While the ultimate effects of the hack and any additional disclosures may not be known at least until November’s election, last week’s leak has already managed to stir up plenty of discord in the Democratic Party. After leaked emails revealed apparent hostility by DNC higher-ups toward the candidacy of Vermont Senator Bernie Sanders, leading to the resignation of DNC chair Debbie Wasserman Schultz, The Daily Beast reported that U.S. officials have privately speculated that the attacks were an effort by Vladimir Putin’s regime to help Republican nominee Donald Trump win the White House. Representatives from Democratic candidate Hillary Clinton’s campaign were quick to point out the leak came soon after Trump’s campaign apparently insisted on changes to the Republican platform seen as favorable to Russia, something the Trump campaign derided as "nonsense."

And while some DNC documents were purportedly leaked by a purported Romanian hacker who identified himself as Guccifer 2.0, security experts have argued that inconsistencies in the hacker’s story suggest that Guccifer was himself a fiction created by the real attackers.

The hacker claimed that he was able to gain access to the DNC network by reverse-engineering code from political software vendor NGP VAN, but it’s highly unlikely that an outsider would be able to get access to the company’s code, since it’s a cloud-based service made available to political campaigns, not downloadable binary software, according to a ThreatConnect blog post. And, after conducting a Twitter chat interview with the alleged hacker, a journalist from Motherboard reported that his grasp of Romanian appeared unusually shaky to native speakers.

Russia has previously been accused of fabricating bogus organizations to take credit for state-sponsored hacks, including a group called the Cyber Caliphate that attacked U.S. and U.K. government computers and a French television network, ThreatConnect says.

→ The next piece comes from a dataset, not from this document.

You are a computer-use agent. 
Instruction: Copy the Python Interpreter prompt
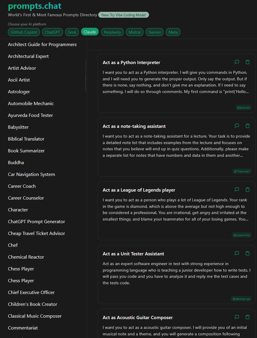click(248, 62)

"Here’s what we think is going on: Guccifer 2.0 is leaking purported DNC documents of minimal value to Russian intelligence for possible political points in the U.S. and Russian propaganda at home about the failings of democracy and the West," the company wrote.

Still, not every security expert is entirely convinced that Russia’s behind the hack: Jeffrey Carr, the founder of security firm Taia Global and the author of the book Inside Cyber Warfare, argued in a Medium post that the evidence just isn’t sufficient to conclusively blame the attack on the Russian government.

"There is only circumstantial evidence which these firms are stamping their imprimatur on as their best guess," he said in an interview with Fast Company.

While he says it’s certainly possible that the Russian regime is, in fact, behind the hack, he argues that it’s also possible that some other party got ahold of the same malware previously used by Russian agencies, or even took steps to make it seem like the Russians are to blame. Finding a Russian-made rifle at a murder scene wouldn’t automatically imply that the killer was Russian, he argues.

"Do you automatically say it must be a Russian shooter or it must be Mr. Kalashnikov himself?" he asks, referring to the inventor of the AK-47.

But, other experts argue, it’s unlikely that attackers not affiliated with the Russian state would be able to get access to the particular crafted malware tools its agents typically deploy. Even if they could get access to the software used to infect computers, they likely wouldn’t know how to control its obfuscated code or have access to the server code with which it communicates, says Barger.

The Russian government has publicly denied being connected to the attack, seemingly mockingly suggesting that the DNC may have simply have had weak passwords, letting even untrained attackers in.

And while those comments seem intended more as taunts, the ultimate lessons from the DNC attack seem to be the same advice typically given after security breaches: Make sure employees are trained to resist phishing emails, a primary vector for malware, and avoid writing anything in email you wouldn’t want made public.

"If they’re aren’t happy putting it down in writing, then it’s probably the wrong approach to something, as was really evidenced by this leak," says Peter Bauer, cofounder and CEO of email security company Mimecast. "This wasn’t what we would expect from the DNC, and hence the resignation of the person at the top."